The biannual bearing of apples is quite common. Trees store food for next year’s crop. When they have a year with a very heavy crop, there are limited food reserves for the next year, resulting in a smaller crop.

Apple trees produce flowers and fruit in clusters of five. If all five are pollinated and set, fruit will be very small. Orchardists try to reduce fruit to one per cluster. In fact, they often spray to prevent pollination of the rest of the flowers after one has set.

You can thin heavily to reduce your apple crop. You first need to wait a couple of weeks because the tree will naturally drop some fruits. Blossoms that were not pollinated will not develop into fruit. With a very heavy set, you will need to leave only one fruit per cluster of five. In fact, where clusters are less than 3 or 4 inches apart, you may want to remove some clusters entirely. Always leave the largest apple in the cluster. If you leave two apples in a cluster you will get medium-size apples, three or more and the apples will be small.

Prevent worms

Now is also the time to prevent wormy apples. The small, dirty-white codling moth lays eggs on apples that hatch into larvae (worms) and eat into the apple. Moths are most likely to be seen at dusk.

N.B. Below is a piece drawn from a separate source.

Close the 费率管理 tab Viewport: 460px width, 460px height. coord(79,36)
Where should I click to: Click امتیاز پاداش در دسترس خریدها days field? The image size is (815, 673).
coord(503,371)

Insecticides should be applied every two weeks beginning about two weeks after petal fall. Continue applications until the first of August. I recommend spinosad. It’s the active ingredient in several organic pesticides and is effective on a wide range of insects, including codling moth.

My favorite way to prevent worms is to place codling moth traps in the trees. A pheromone sex attractant lures male moths into the trap from which they cannot escape. If the males are all trapped, the females lay infertile eggs. Although not 100 percent effective, this works quite well if you don’t have a lot of unprotected apple or crabapple trees nearby without traps. Hang one trap in small trees and three traps in larger trees. Traps are available at many full service nurseries and garden stores and online.